Stored data entries:
§ §

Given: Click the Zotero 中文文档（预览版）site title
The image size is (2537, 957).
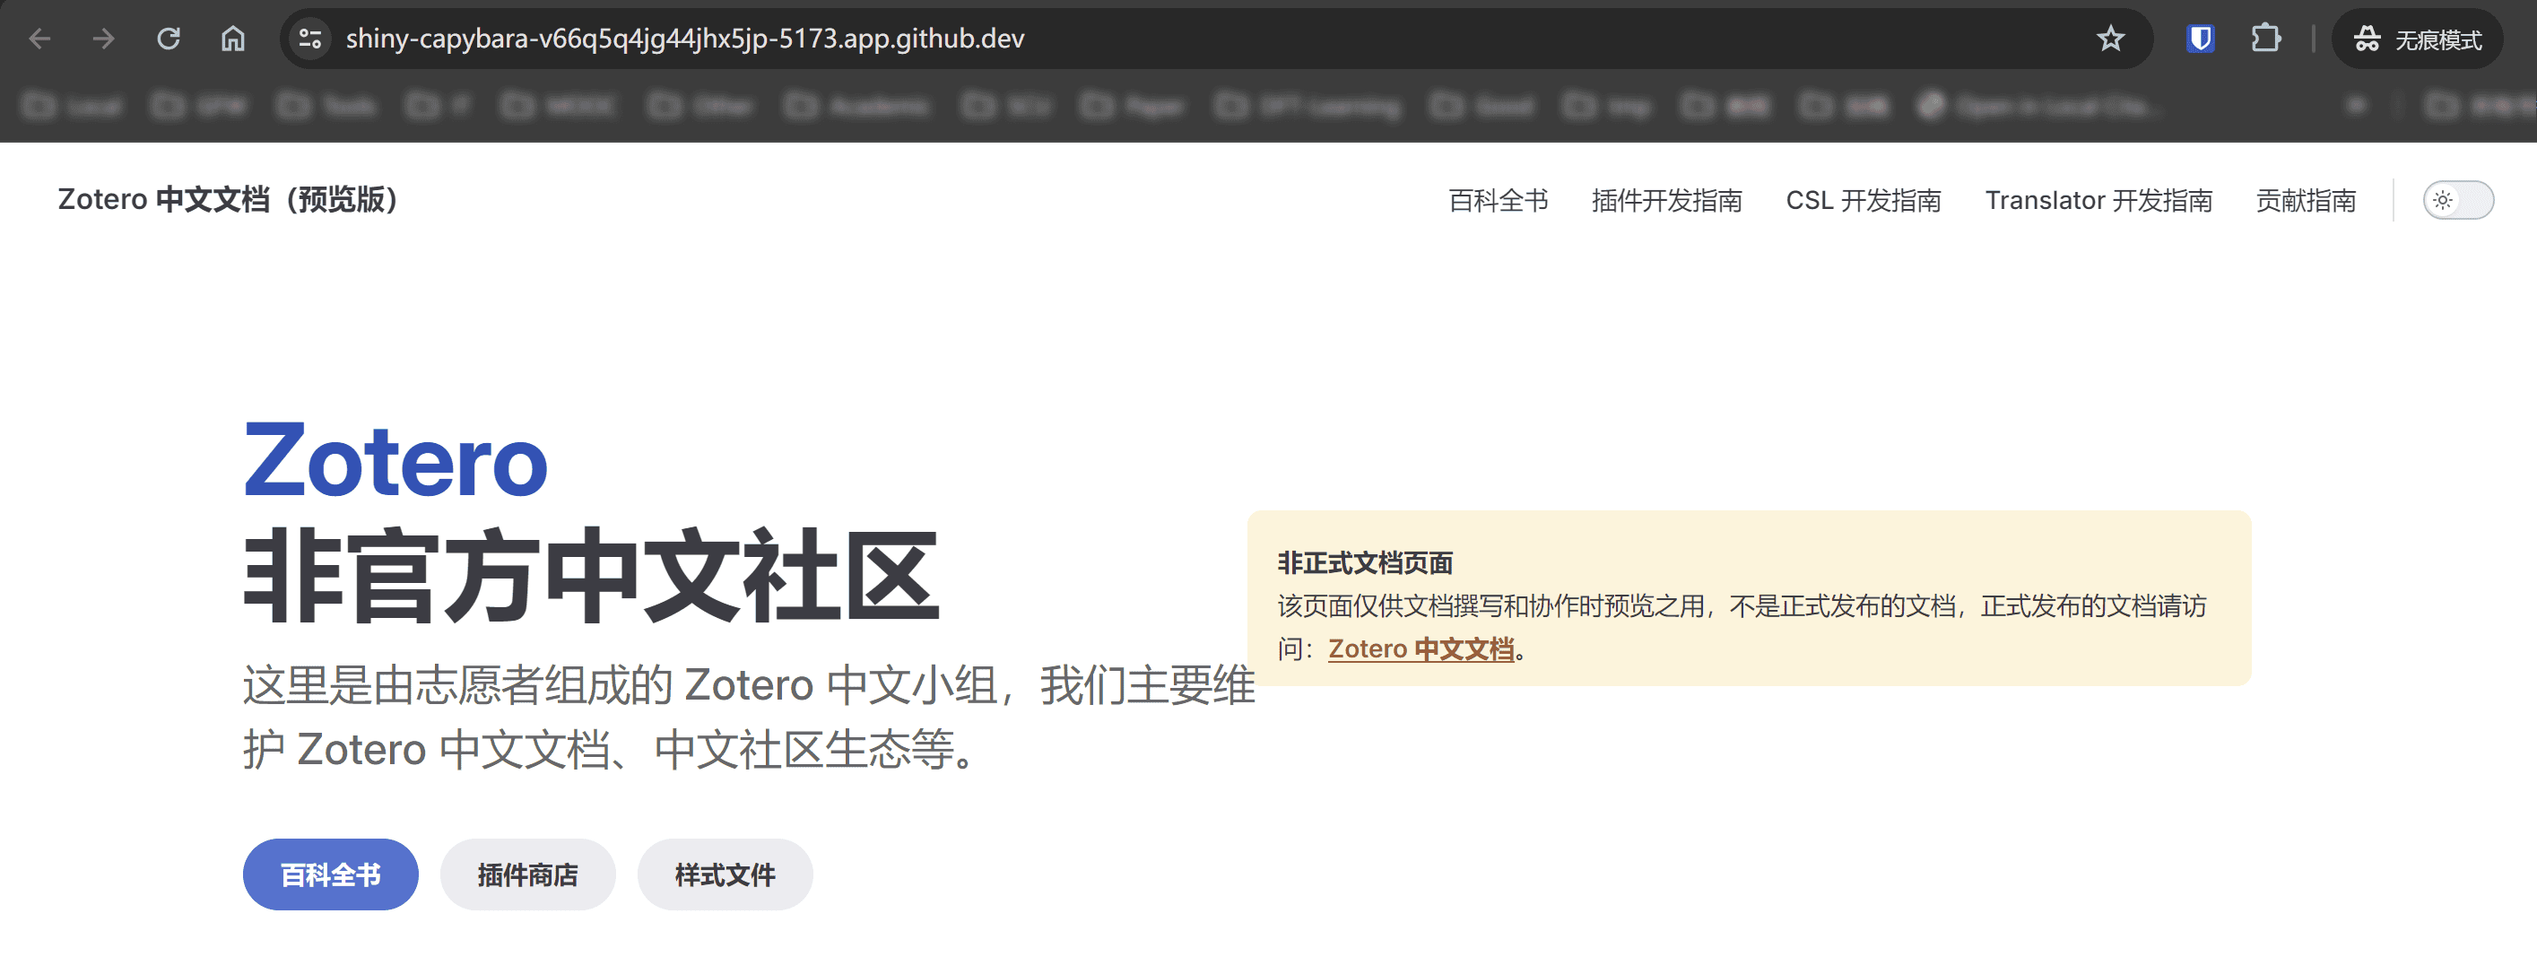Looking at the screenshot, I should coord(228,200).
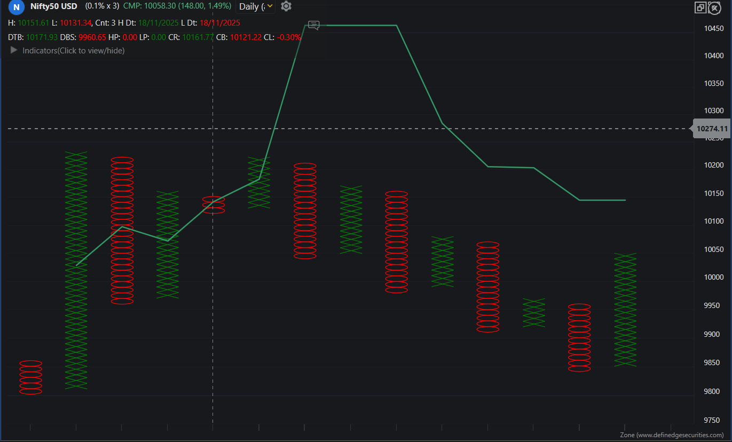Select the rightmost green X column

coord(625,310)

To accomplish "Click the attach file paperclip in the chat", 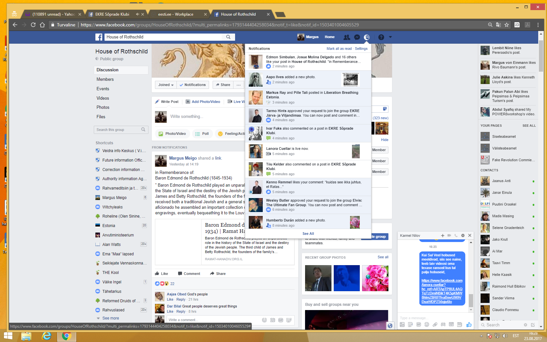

§ §

**Assignment:**
With the pictures removed, return the data above word for word.

**Response below:**
Given: Click the Zotero 中文文档（预览版）site title
The image size is (2537, 957).
Looking at the screenshot, I should coord(228,200).
Select the rightmost green X column

coord(625,310)

To accomplish "Click the attach file paperclip in the chat", 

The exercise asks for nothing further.